The San Jose, Calif.-based company is developing brain-machine interface tech intended to allow patients with disorders including blindness, deafness and paralysis to connect to the world with advanced prosthetics. An initial focus of the system will be allowing patients who are unable to communicate fluently to be able to speak in real time with the aid of a computer.
“We are developing our technology to power the next wave of neural interfacing medical devices — from advanced prosthetics to bioelectronic medicine. The high-bandwidth feature of our technology has revolutionary implications for the field of neuro-prosthetics and beyond. The financial backing and strategic expertise of our investors will help us expand the team, grow the IP portfolio and more rapidly execute our technical development plan,” founder & CEO Matt Angle said in a prepared statement.
The round was led by newly invested Arkitekt Ventures and Synergy Ventures and joined by It-Farm, Dolby Ventures, Alphon Edison, Loup Ventures and previously invested Fusion Fund, Paradromics said.
As part of the funding round, Arkitekt Ventures managing director Enke Bashllari will join the company’s board of directors.

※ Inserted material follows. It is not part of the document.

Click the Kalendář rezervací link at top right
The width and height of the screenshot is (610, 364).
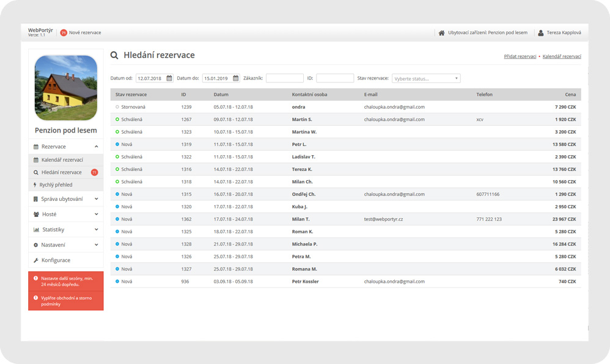pos(562,57)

“We are thrilled to back this team of leading scientists and engineers. They are fundamentally changing the way that humans and computers will interact and are opening the door to a whole new field of medicine. The future of BMI goes way beyond conventional prosthetics. Soon, we will address brain diseases not only via a small molecule or biologics, but via targeted electrical signals. Closed loop systems that enable high bandwidth interfacing of the cortex with the outside world (and vice-versa) will radically improve patients’ lives,” Bashllari said in a press release.
Funds raised will be added to approximately $18 million the company received in research funding from the Defense Advances Research Projects Agency won as part of DARPA’s Neural Engineering System Design program.